I couldn’t sleep. I lay in my bed, knowing that I had to be up at a quarter to four to serve middle-class people from the suburbs their coffee. I had to get some rest. Besides, eight hours of class waited for me after work. I’d be a pathetic human by that point if I didn’t get any shut-eye.

Whenever this happens, or when I wake up without any clear cause, I assume that the Almighty wants to have some sort of conversation.

“God, are you there?”

I didn’t anticipate any audible answer, but waited. I could hear the lapse of each second by the tick of my watch on my desk. I rolled over. “If you’re around, you’re free to do what you want.” Still nothing. Maybe I had gas. Something internal like that had to have roused me from my sleep, because clearly, God was not there. I considered hitting the Tylenol PM, but I’d likely miss work or hit a parked car on the way if I did that.

★                    ★                    ★

It’s easy to confuse God’s silence with His absence. Perhaps it’s because He doesn’t have a body.
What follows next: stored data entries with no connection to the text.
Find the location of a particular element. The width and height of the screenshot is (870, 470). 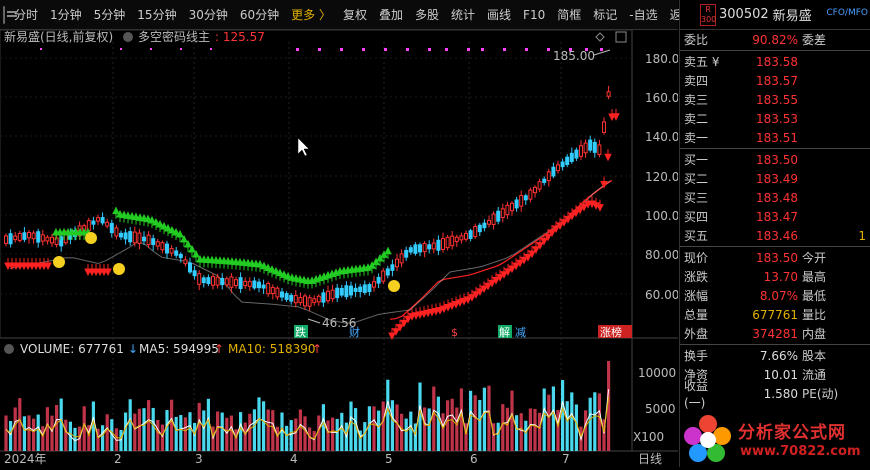

bid-volume: 1 is located at coordinates (862, 236).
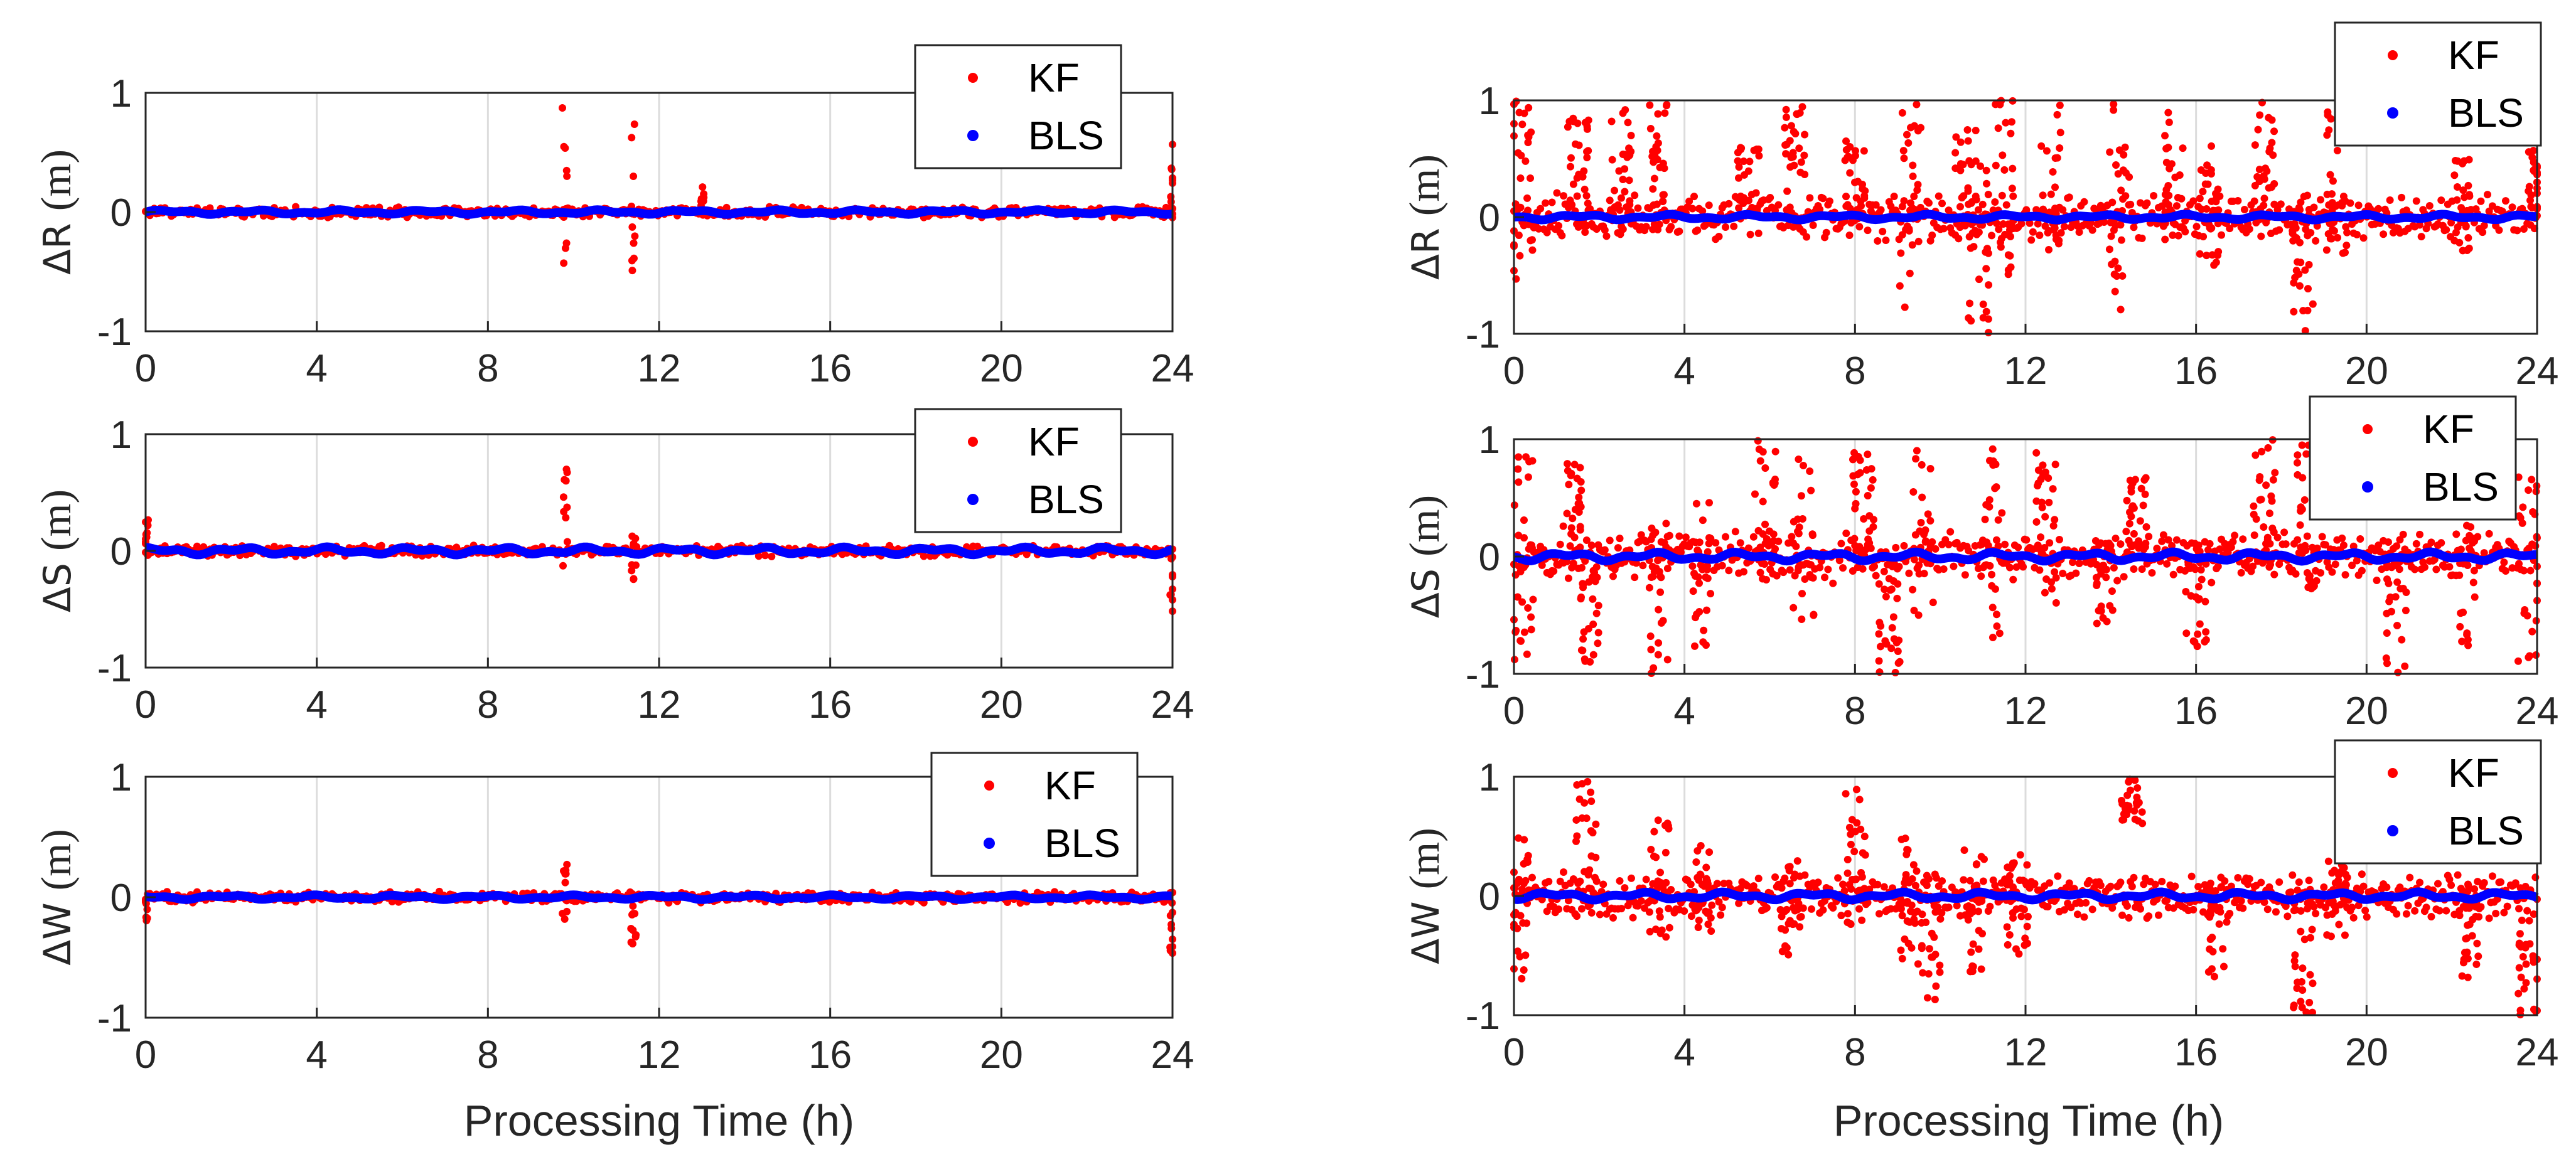 The image size is (2576, 1162). Describe the element at coordinates (1002, 1055) in the screenshot. I see `x-tick-label: 20` at that location.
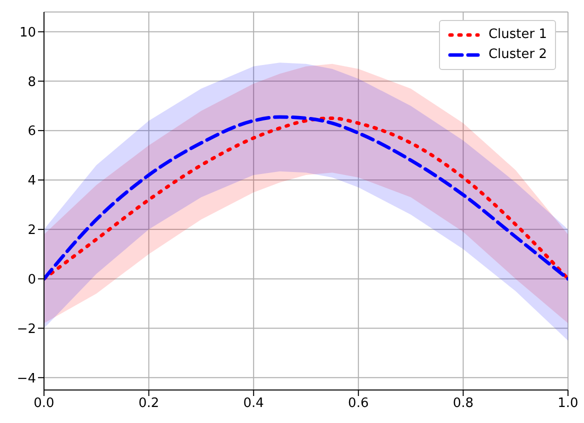 The height and width of the screenshot is (423, 584). I want to click on y-tick-label: 4, so click(32, 182).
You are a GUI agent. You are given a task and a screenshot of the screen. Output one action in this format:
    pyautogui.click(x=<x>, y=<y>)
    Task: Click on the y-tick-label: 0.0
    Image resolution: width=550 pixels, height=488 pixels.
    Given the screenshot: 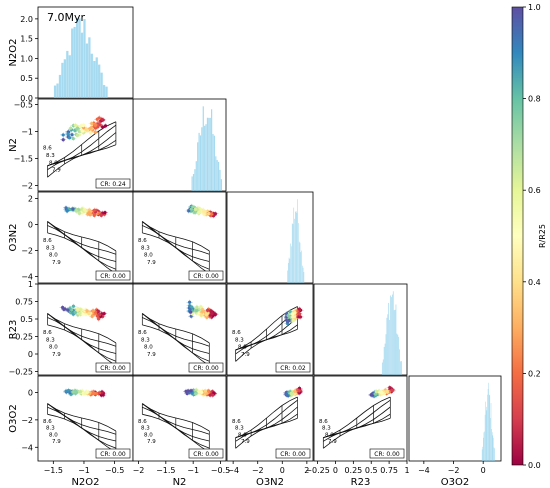 What is the action you would take?
    pyautogui.click(x=26, y=98)
    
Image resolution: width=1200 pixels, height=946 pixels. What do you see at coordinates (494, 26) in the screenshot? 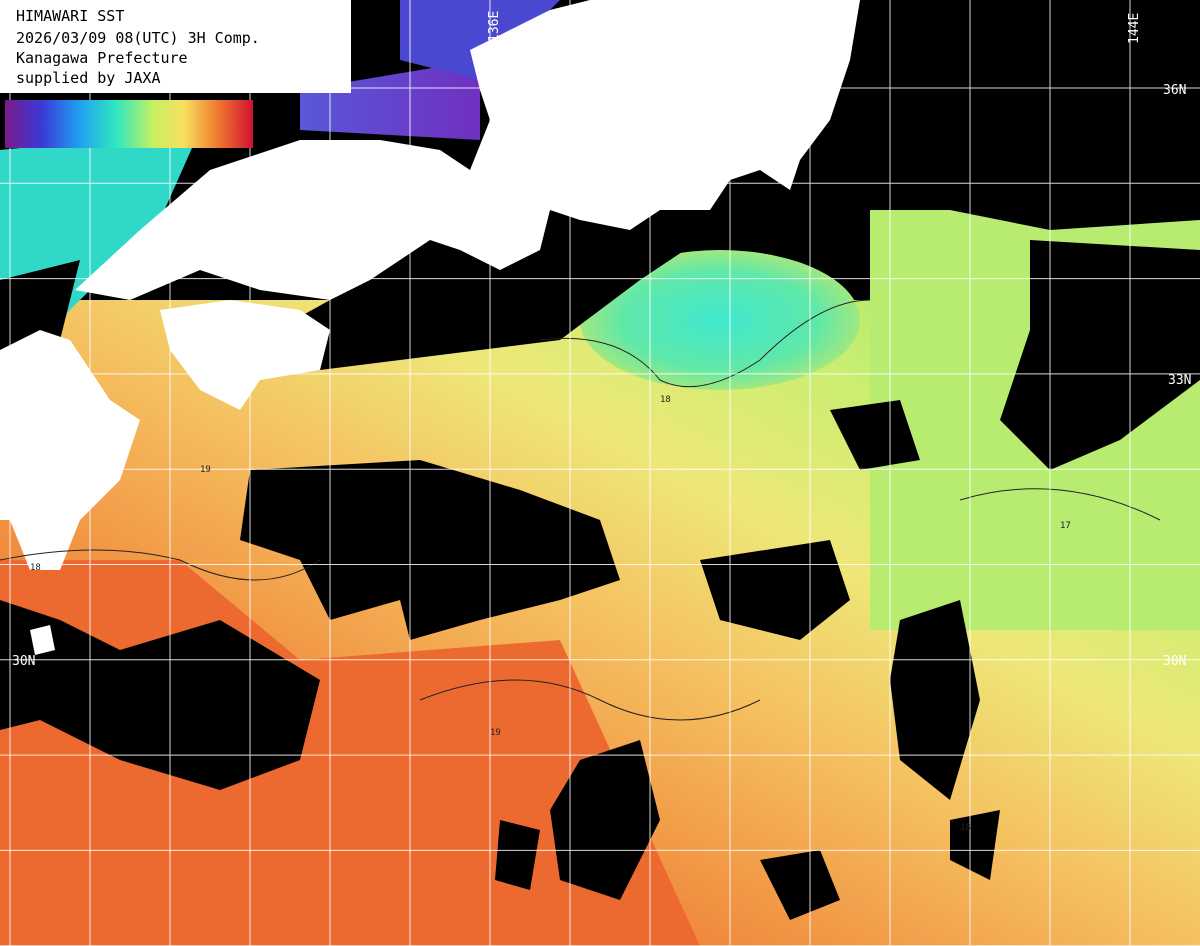
I see `longitude-label: 136E` at bounding box center [494, 26].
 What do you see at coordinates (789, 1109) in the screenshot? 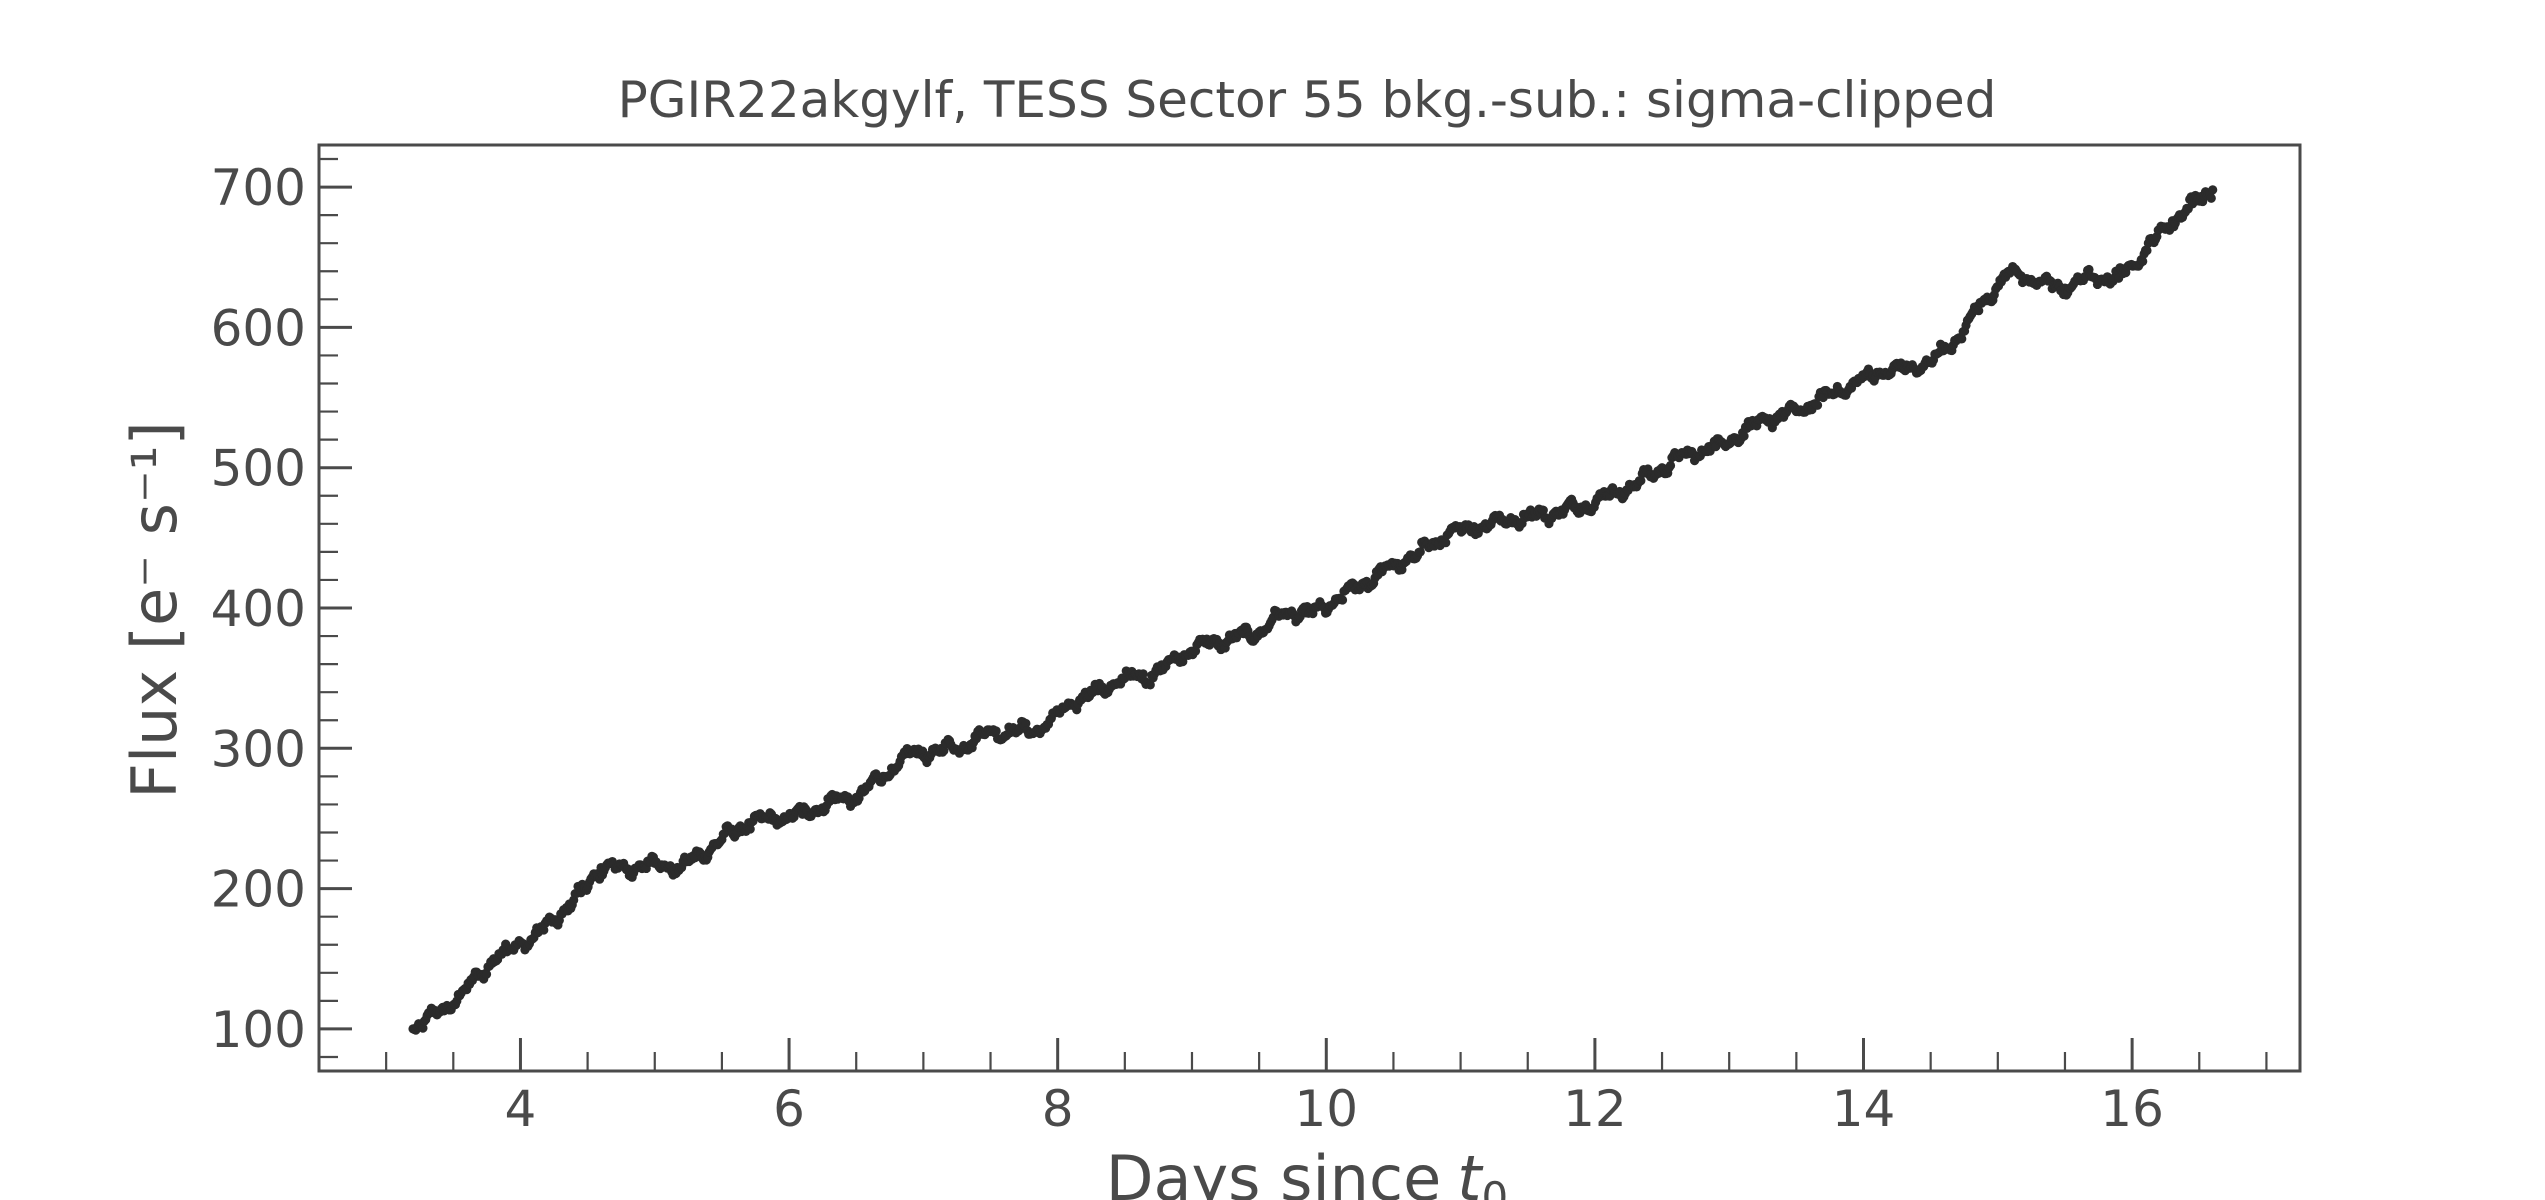
I see `x-tick-label: 6` at bounding box center [789, 1109].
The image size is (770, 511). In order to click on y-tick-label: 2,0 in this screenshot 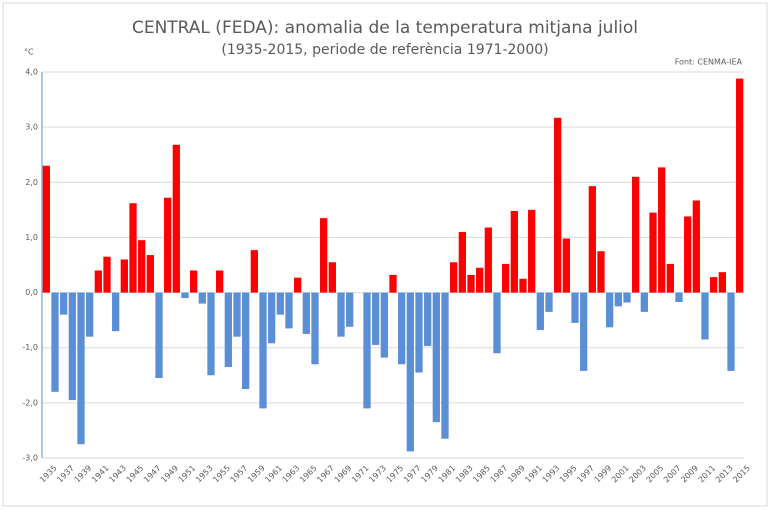, I will do `click(32, 182)`.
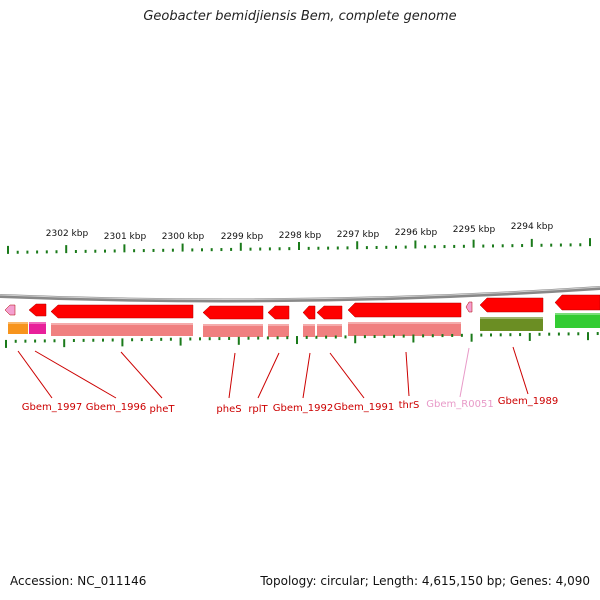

It’d be creepy if a friend sat in your dark bedroom, silent, not letting you know they were there (been there- it truly was awful). But I think God occasionally does just that. David asked,

Where shall I go from your Spirit?
Or where shall I flee from your presence?

(Ps. 139:7, ESV)

Perhaps it isn’t so much a matter of God quietly sitting in on our little world as it is a matter of us never leaving His presence. But we’re simple and our discerning of His “voice” is easily one of the most concrete (though not quite) ways to experience this ubiquitousness.

There’s a page in the Bible that divides the testaments. It represents four hundred years without a prophet- without God’s voice. But we can hardly believe that He’d taken a long vacation, or had simply chosen to step back from everything for centuries. It seems that if such were to happen, this place truly would fall apart. I’m not sure He could let Himself do anything like that. But that’s only speculation.

Regardless, think about this when you’re awake against your will at two in the morning and you’re asking God to talk to you. Consider Psalm 139 when you can’t hear what He has to say or it sounds like you aren’t getting a response to any of your prayers. Then pull your head out because you’re probably living in sin and that’s why you can’t hear Him (totally, mostly kidding-always).